The following points define the requirements for the production LLM routing layer:

Backend call counts and outcomes to verify routing weights and failover activation.
Latency histograms by deployment to isolate provider-side slowdowns.
Error classification to distinguish between expected rate limits and critical authentication or timeout issues.
Token usage tracking for cost management and identifying prompt regressions.
Event loop health monitoring to detect blocking calls or task backpressure.
Distributed traces with business context to correlate LLM performance with database and embedding latency.
Threshold-based alerts for P95 latency and error rate breaches.

What is next for Python AI Service and LLM Routing?

LLM Routing-based architecture is solid, and we’re evolving it further.

Next, we’re extending the routing layer with RPM/TPM-aware selection, latency-based routing, and cost optimization, so the system can automatically prefer the most efficient deployment available in real time.

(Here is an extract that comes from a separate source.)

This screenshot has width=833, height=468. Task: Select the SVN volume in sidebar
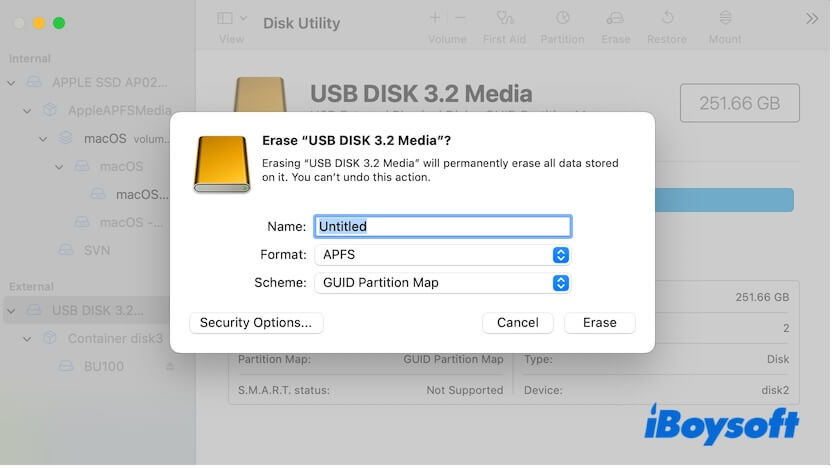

Rate-limit handling will also evolve. We’re introducing exponential backoff, more granular retry policies per error type.

Cooldowns will become more refined. Instead of a single threshold, we’ll define explicit “allowed failure” counts and tailor cooldown durations to the type of error, distinguishing between expected rate-limit spikes and critical authentication failures.

Fallback logic will also be extended to span multiple model groups. For example, falling back from gpt-4o-mini to gpt-4o, or dynamically selecting models based on context window size and content policies.

We’re also thinking about integrating in the future other providers such as Anthropic, Gemini, and potentially self-hosted models.

One hundred LLM calls per second once felt ambitious. Now we’re preparing for thousands. But that’s a story for another article.